YOUR TASK:
Nothing outside the range below should be printed. Output exactly the lines from the line with "The width and height of the screenshot is (1200, 1018)." to the line with "Task: Open the response panel hamburger menu", both included.

THE RECORDS:
= = = = = = =
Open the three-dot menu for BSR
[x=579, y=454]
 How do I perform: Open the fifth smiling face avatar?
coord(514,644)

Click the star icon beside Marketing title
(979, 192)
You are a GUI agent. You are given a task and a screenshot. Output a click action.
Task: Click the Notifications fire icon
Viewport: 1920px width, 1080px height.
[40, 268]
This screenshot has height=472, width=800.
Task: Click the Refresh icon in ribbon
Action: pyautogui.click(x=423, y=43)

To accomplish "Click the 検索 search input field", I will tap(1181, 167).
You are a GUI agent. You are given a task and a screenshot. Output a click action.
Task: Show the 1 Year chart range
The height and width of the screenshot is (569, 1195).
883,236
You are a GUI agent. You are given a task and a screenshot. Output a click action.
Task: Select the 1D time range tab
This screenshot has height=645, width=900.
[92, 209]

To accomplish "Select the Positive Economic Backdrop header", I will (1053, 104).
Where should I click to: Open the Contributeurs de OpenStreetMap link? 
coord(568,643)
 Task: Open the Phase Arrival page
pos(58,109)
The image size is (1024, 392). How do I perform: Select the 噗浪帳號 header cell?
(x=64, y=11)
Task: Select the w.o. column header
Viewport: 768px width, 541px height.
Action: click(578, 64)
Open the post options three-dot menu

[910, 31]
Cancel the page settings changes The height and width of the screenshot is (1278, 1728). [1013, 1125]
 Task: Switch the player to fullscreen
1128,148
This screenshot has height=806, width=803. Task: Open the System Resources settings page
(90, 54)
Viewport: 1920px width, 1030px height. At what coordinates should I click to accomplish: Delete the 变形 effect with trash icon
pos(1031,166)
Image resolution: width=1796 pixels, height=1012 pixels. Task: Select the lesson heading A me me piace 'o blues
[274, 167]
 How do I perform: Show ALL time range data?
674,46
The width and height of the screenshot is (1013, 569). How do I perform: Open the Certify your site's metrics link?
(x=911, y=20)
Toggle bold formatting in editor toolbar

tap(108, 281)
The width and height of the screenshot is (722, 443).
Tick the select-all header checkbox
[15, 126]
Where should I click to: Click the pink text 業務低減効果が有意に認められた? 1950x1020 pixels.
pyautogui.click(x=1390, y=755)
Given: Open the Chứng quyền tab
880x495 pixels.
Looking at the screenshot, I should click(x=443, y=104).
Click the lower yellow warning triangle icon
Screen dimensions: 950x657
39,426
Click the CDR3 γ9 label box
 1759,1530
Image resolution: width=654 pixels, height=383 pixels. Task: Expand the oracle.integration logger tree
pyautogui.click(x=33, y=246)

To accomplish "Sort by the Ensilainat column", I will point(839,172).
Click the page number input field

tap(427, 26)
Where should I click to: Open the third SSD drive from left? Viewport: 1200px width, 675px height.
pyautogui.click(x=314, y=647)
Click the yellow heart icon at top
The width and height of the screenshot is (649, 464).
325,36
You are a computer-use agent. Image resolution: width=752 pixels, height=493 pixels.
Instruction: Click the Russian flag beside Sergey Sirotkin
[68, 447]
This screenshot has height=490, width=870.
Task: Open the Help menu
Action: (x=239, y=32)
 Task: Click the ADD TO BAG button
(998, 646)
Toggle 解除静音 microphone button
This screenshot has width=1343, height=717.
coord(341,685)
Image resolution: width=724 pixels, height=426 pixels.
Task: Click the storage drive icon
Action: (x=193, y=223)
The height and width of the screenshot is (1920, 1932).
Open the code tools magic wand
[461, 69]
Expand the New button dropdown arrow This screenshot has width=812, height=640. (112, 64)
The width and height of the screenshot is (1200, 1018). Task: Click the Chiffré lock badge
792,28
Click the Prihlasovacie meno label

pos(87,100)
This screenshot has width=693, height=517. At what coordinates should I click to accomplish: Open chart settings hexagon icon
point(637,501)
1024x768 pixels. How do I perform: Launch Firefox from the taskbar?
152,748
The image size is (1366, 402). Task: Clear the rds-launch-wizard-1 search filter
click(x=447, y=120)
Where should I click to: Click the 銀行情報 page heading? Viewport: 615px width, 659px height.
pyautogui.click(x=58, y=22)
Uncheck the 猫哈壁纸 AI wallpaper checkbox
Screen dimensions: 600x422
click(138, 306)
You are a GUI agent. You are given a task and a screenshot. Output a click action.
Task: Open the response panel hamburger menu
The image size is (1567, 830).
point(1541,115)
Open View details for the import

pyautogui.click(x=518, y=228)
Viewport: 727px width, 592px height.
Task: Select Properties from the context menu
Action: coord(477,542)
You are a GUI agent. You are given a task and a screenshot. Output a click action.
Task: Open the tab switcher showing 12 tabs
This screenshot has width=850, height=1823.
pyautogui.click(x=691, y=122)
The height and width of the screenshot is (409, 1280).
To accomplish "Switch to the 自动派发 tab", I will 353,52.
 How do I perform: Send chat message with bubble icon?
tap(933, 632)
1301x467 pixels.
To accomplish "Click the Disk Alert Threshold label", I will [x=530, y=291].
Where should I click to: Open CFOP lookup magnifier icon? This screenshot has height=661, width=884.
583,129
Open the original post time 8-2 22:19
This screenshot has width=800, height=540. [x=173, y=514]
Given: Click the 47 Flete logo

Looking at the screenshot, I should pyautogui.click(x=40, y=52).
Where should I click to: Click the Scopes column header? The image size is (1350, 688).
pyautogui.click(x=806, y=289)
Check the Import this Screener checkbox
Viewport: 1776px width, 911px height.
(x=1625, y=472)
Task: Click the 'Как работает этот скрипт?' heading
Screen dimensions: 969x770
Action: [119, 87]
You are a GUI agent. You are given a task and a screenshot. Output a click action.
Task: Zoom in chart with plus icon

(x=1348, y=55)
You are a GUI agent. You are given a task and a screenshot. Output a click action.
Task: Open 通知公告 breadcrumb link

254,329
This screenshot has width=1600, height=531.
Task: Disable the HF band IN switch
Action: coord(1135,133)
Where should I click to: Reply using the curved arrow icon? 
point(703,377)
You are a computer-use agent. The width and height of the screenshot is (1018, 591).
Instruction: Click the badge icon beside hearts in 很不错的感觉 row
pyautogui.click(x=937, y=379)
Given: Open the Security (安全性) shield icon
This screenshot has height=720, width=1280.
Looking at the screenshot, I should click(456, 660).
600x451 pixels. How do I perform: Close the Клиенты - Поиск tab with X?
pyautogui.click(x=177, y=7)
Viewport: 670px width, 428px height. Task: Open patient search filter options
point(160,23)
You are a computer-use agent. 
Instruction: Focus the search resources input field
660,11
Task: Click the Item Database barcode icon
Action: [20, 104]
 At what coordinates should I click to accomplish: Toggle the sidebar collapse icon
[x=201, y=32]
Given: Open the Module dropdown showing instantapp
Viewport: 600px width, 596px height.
= = = = = = =
RESPONSE:
The width and height of the screenshot is (1200, 1018). Task: Click the Chiffré lock badge
792,28
Click the Prihlasovacie meno label

pos(87,100)
This screenshot has width=693, height=517. At what coordinates should I click to accomplish: Open chart settings hexagon icon
point(637,501)
1024x768 pixels. How do I perform: Launch Firefox from the taskbar?
152,748
The image size is (1366, 402). Task: Clear the rds-launch-wizard-1 search filter
click(x=447, y=120)
Where should I click to: Click the 銀行情報 page heading? Viewport: 615px width, 659px height.
pyautogui.click(x=58, y=22)
Uncheck the 猫哈壁纸 AI wallpaper checkbox
Screen dimensions: 600x422
click(138, 306)
You are a GUI agent. You are given a task and a screenshot. Output a click action.
Task: Open the response panel hamburger menu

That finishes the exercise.